**EXERCISE GOAL:**
Wherever the word "label" appears in a line of the records, copy that line.

::::::::::

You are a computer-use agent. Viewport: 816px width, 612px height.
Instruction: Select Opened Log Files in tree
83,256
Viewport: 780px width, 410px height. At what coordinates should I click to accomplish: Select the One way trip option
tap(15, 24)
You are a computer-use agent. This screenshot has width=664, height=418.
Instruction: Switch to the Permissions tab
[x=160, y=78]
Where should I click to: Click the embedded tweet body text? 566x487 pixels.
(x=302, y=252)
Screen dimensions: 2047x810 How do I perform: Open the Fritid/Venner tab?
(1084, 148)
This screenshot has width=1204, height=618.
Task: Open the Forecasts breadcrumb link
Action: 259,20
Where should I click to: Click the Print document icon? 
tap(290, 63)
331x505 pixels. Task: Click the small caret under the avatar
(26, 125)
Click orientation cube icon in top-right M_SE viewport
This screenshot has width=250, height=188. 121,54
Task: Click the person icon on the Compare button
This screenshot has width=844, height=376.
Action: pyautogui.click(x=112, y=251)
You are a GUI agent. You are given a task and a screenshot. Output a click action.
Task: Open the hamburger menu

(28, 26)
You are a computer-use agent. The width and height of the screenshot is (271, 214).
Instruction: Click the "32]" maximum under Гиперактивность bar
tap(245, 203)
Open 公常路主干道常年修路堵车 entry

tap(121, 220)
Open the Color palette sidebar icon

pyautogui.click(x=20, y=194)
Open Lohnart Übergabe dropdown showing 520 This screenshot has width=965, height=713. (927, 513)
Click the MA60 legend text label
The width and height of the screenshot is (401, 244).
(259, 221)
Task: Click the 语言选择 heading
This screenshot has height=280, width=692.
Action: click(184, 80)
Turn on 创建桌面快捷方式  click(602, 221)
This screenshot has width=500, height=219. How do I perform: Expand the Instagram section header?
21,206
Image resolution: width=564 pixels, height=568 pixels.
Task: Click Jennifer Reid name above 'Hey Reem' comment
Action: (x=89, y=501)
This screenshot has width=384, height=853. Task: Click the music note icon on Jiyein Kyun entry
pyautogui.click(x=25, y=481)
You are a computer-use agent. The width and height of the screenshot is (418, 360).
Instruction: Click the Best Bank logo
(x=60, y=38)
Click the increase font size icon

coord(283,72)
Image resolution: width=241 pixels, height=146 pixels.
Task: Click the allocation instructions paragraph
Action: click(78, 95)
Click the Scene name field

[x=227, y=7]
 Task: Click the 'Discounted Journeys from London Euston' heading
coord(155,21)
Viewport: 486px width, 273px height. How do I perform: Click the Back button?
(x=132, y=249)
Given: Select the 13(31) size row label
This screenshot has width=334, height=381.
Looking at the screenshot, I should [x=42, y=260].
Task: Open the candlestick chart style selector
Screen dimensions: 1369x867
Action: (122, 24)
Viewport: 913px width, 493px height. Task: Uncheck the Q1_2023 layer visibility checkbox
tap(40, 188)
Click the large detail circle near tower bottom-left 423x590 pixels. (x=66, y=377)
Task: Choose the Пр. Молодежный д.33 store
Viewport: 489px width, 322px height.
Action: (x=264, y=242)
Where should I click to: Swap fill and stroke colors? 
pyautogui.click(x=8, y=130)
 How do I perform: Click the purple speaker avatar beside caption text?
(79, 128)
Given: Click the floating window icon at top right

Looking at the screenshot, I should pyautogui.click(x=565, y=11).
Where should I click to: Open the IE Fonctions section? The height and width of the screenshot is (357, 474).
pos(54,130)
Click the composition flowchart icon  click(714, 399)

::::::::::

**RESULT FOR THIS EXERCISE:**
Click the MA60 legend text label
Given: Select the 13(31) size row label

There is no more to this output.